Letters of Sri Aurobindo

Volume III - Part 4

Fragment ID: 13414

The attitude which he describes, if he keeps it correctly, is the right one. It brought him at first the beginning of a true experience, the Light (white and golden) and the Force pouring down from the Sahasradala and filling the system; but when it touched the vital parts it must have awakened the prana energies in the vital centres (navel and below) and as these were not pure, all the impurities arose (anger, sex, fear, doubt etc.) and the mind became clouded by the uprush of impure vital forces. He says that all this is now subsiding, the mind is becoming calm and in the vital the impulses come but do not remain. Not only the mind but the vital must become calm; these impulses must lose their force of recurrence by rejection and purification. Entire purity and peace must be established in the whole ādhāra; it is only then that he will have a safe and sure basis for further progress.
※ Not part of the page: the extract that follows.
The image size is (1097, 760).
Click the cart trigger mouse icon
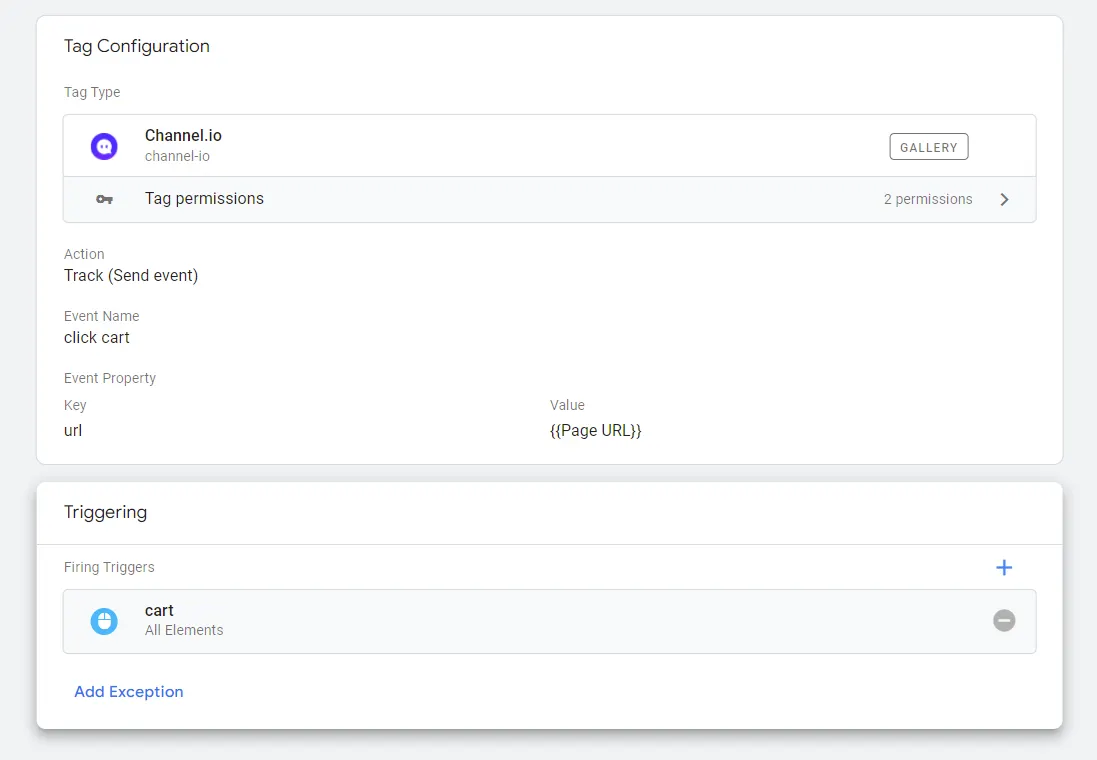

The reason why the force flows out of him must be because he allows himself to become too inertly passive and open to everything. One must be passive only to the Divine Force, but vigilant not to put oneself at the mercy of all forces. If he becomes passive when he tries to see God in another person, he is likely to put himself at the disposal of any force that is working through that person and his own forces may be drained away towards the other. It is better for him not to try in this way; let him aspire for the Peace and Strength that come from above and for entire purity and open himself to that Force only. Such experiences as the feeling of the Divine everywhere (not in this or that person only) will then come of themselves.